Re: [RFC PATCH 4/4] x86/TSC: Use RDTSCP

From: Andy Lutomirski
Date: Wed Dec 12 2018 - 13:50:47 EST

On Wed, Dec 12, 2018 at 10:45 AM Borislav Petkov <bp@xxxxxxxxx> wrote:
> On Wed, Dec 12, 2018 at 10:07:03AM -0800, Andy Lutomirski wrote:
> > You're proving my point, I think. CPUID, IRET, MOV to CR, etc are
> > "serializing". LFENCE, on many CPUd and depending on MSRs, is a
> > different kind of serializing. MFENCE is something else. All LOCK
> > instructions are some kind of barrier, but I don't think anyone calls
> > them "serializing".
> Yeah, peterz and I hashed it out a bit today on IRC about the different
> meanings of serializing. I see your point now.
> > The uaccess users of barrier_nospec() are presumably looking for a
> > speculation barrier in the sense of "CPU, please don't execute the
> > code after this until you're sure that this code should be executed
> > for real and until all inputs are known, not guessed."
> Yeah, I believe AMD's paper has this nicely written:
> Description: Set an MSR in the processor so that LFENCE is a dispatch
> serializing instruction and then use LFENCE in code streams to
> serialize dispatch (LFENCE is faster than RDTSCP which is also dispatch
> serializing). This mode of LFENCE may be enabled by setting MSR
> C001_1029[1]=1.
> Effect: Upon encountering an LFENCE when the MSR bit is set, dispatch
> will stop until the LFENCE instruction becomes the oldest instruction in
> the machine."
> which is basically what you want for the whole mitigation crap if you
> want to kill speculation - you simply hold dispatch until the LFENCE
> retires.
> > The property I want for RDTSC ordering is much weaker: I want it to be
> > ordered like a load. Imagine that, instead of an on-chip TSC, the TSC
> > is literally a location in main memory that gets incremented by an
> > extra dedicated CPU every nanosecond or so. I want users of RDTSC to
> > work as if they were reading such a location in memory using an
> > ordinary load. I believe this gives the real desired property that it
> > should be impossible to observe the TSC going backwards. This is a
> > much weaker form of serialization.
> Well, in that case you need something new.
> Because, the moment you have a RDTSC in flight and a second RDTSC comes
> in and that second RDTSC must *not* bypass the first one and execute
> earlier due to OoO, you need to impose some ordering. And that's pretty
> much uarch-dependent, I'd say.
> And I guess on AMD the way to do that is to stop dispatch until the
> first RDTSC retires.
> Can it be done faster? Sure. And I'm pretty sure there's a lot of pesky
> little hw details we're not even hearing of, which get in the way.

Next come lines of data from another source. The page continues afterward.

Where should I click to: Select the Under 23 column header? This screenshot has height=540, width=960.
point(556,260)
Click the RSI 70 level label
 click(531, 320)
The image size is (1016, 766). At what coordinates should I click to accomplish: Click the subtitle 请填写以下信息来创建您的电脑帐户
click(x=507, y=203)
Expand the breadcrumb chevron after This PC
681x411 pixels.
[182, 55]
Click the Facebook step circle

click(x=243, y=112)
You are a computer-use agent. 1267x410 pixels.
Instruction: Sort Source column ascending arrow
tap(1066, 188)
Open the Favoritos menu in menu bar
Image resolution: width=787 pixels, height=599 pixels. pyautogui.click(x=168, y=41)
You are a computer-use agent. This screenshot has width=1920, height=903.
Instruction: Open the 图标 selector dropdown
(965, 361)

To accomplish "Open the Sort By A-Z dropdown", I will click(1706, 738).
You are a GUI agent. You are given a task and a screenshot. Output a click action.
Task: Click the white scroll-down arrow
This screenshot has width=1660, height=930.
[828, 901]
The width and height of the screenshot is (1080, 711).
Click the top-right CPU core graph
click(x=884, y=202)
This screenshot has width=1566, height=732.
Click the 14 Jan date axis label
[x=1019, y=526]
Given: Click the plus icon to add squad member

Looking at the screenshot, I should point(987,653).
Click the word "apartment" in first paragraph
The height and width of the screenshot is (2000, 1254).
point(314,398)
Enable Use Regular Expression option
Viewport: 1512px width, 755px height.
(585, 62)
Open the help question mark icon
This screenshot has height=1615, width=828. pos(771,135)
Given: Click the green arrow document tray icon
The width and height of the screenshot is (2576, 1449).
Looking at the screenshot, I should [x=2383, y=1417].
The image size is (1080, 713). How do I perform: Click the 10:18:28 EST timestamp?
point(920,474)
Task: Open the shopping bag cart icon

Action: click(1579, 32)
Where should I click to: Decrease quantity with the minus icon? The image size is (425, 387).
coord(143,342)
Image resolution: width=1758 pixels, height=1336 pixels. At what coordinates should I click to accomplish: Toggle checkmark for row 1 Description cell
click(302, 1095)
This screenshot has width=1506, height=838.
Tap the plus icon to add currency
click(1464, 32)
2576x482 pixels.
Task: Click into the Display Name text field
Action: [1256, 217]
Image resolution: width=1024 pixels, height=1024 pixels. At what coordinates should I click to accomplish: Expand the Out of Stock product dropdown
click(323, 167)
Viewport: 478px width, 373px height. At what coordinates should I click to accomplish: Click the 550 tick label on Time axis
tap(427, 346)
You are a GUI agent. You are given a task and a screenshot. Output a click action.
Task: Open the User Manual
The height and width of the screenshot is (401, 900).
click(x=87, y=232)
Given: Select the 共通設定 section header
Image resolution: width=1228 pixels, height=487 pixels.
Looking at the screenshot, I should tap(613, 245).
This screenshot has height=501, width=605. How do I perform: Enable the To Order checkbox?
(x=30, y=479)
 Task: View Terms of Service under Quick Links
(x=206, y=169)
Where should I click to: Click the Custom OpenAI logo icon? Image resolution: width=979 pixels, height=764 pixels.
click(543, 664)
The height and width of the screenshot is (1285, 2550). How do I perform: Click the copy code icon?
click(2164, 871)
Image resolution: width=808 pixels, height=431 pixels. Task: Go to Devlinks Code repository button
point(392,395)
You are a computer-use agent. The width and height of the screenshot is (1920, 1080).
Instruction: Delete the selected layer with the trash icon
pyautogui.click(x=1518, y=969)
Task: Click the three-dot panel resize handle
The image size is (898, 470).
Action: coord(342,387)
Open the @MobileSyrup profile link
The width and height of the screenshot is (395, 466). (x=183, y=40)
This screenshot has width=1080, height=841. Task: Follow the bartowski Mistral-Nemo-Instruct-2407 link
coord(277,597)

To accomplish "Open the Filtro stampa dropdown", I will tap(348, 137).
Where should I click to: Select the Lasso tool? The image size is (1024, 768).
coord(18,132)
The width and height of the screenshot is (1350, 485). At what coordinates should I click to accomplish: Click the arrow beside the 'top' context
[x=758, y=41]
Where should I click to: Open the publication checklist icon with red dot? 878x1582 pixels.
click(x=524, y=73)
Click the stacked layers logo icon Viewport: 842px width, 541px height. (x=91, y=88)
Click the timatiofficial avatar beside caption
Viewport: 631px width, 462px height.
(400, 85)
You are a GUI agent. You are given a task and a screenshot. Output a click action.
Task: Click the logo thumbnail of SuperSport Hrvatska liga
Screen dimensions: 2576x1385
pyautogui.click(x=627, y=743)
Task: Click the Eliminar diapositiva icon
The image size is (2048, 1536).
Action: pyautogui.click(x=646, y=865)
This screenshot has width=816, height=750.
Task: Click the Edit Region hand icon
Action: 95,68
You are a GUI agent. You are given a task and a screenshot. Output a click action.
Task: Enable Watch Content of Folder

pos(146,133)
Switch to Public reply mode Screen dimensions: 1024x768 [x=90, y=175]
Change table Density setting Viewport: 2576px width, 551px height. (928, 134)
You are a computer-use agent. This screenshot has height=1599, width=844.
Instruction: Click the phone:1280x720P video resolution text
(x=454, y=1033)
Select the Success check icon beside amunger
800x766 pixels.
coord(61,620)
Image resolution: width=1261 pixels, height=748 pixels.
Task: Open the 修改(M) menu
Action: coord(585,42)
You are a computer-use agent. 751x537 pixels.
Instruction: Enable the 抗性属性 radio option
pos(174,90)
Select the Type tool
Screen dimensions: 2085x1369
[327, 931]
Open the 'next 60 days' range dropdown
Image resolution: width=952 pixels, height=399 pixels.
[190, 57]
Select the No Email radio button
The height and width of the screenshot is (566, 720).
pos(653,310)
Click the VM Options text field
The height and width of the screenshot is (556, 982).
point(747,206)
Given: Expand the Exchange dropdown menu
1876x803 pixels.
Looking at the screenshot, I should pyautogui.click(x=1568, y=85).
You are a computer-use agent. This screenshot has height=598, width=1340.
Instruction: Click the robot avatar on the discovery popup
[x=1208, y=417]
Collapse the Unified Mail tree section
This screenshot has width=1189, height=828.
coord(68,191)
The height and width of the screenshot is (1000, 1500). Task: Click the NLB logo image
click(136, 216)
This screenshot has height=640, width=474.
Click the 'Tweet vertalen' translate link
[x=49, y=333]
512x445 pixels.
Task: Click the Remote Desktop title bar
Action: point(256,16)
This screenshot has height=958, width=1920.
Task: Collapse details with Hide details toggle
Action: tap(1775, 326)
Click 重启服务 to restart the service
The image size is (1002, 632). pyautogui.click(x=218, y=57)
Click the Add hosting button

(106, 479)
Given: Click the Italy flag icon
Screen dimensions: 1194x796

As far as I know, RDTSCP gets the job done, as does LFENCE, RDTSC on
Intel. There was a big discussion a few years ago where we changed it
from LFENCE;RDTSC;LFENCE to just LFENCE;RDTSC after everyone was
reasonably convinced that the uarch would not dispatch two RDTSCs
backwards if the first one was immediately preceeded by LFENCE.